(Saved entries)

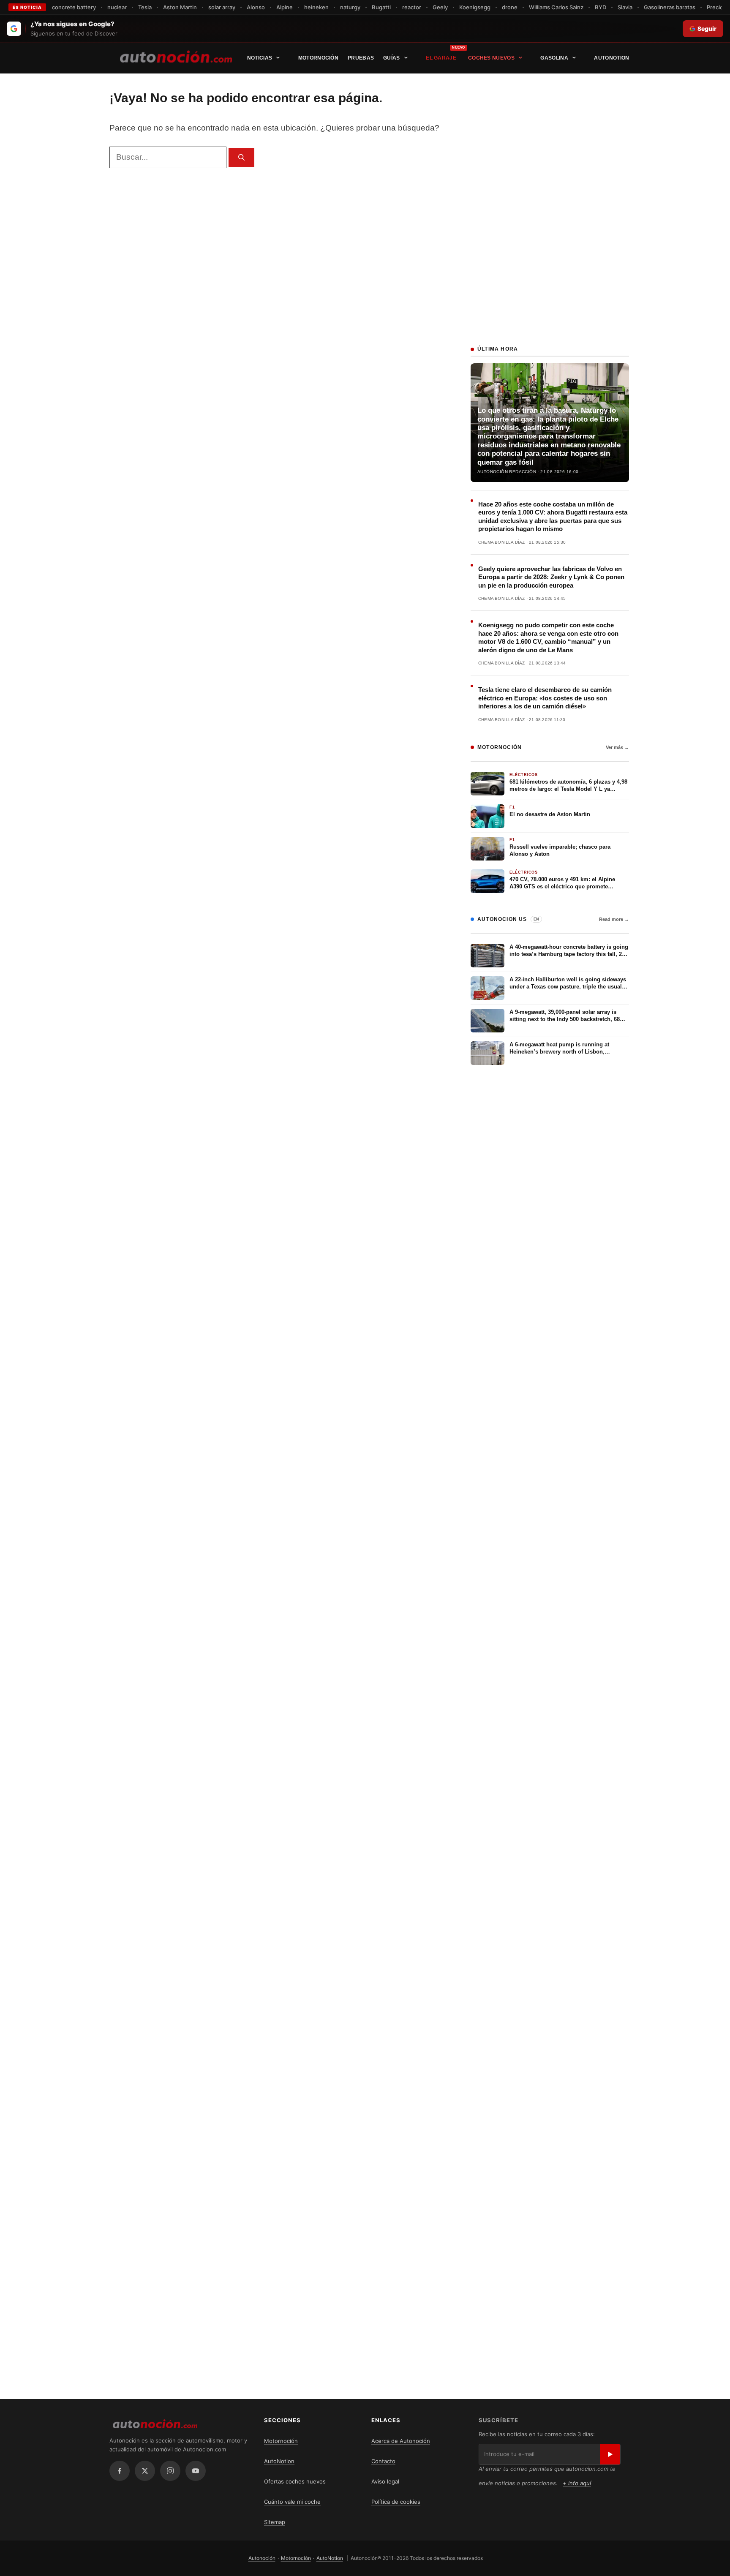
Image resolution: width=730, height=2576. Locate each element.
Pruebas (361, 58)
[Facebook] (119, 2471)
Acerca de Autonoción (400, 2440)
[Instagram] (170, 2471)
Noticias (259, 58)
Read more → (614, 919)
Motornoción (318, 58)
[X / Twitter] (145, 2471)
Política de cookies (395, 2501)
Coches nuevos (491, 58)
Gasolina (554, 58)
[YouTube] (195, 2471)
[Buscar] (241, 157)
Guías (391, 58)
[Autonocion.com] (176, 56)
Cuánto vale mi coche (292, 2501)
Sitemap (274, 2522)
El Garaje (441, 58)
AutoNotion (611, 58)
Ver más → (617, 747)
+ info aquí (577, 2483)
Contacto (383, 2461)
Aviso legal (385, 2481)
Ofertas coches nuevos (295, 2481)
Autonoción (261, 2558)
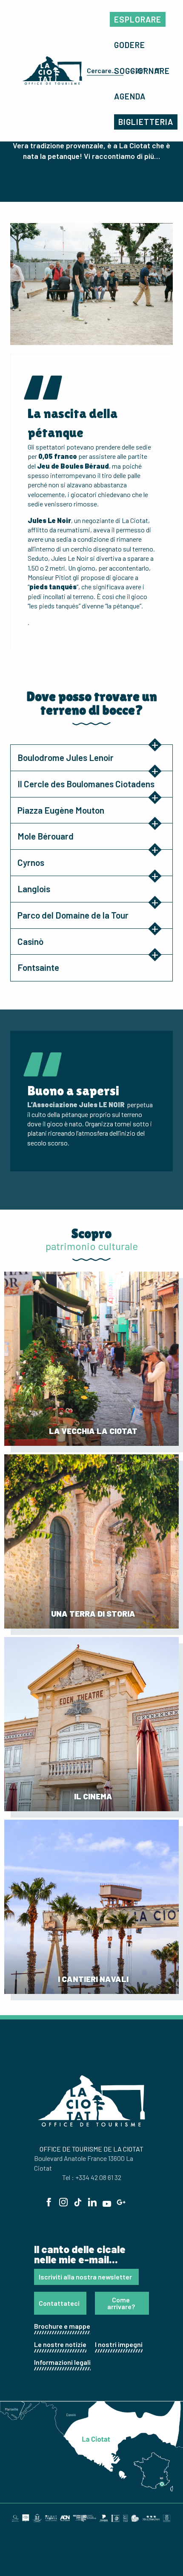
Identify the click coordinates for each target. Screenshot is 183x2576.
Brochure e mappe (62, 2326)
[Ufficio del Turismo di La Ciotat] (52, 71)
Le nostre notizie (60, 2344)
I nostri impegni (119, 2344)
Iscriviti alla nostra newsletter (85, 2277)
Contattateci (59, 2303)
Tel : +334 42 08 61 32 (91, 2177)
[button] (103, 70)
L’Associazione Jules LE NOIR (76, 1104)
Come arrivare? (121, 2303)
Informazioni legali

## Brief
Give back, word for word, the lines from the one with "Iscriviti alla nostra newsletter (85, 2277)" through the last line of the entries, both included, and no other line.

## Exercise result
Iscriviti alla nostra newsletter (85, 2277)
Contattateci (59, 2303)
Tel : +334 42 08 61 32 (91, 2177)
[button] (103, 70)
L’Associazione Jules LE NOIR (76, 1104)
Come arrivare? (121, 2303)
Informazioni legali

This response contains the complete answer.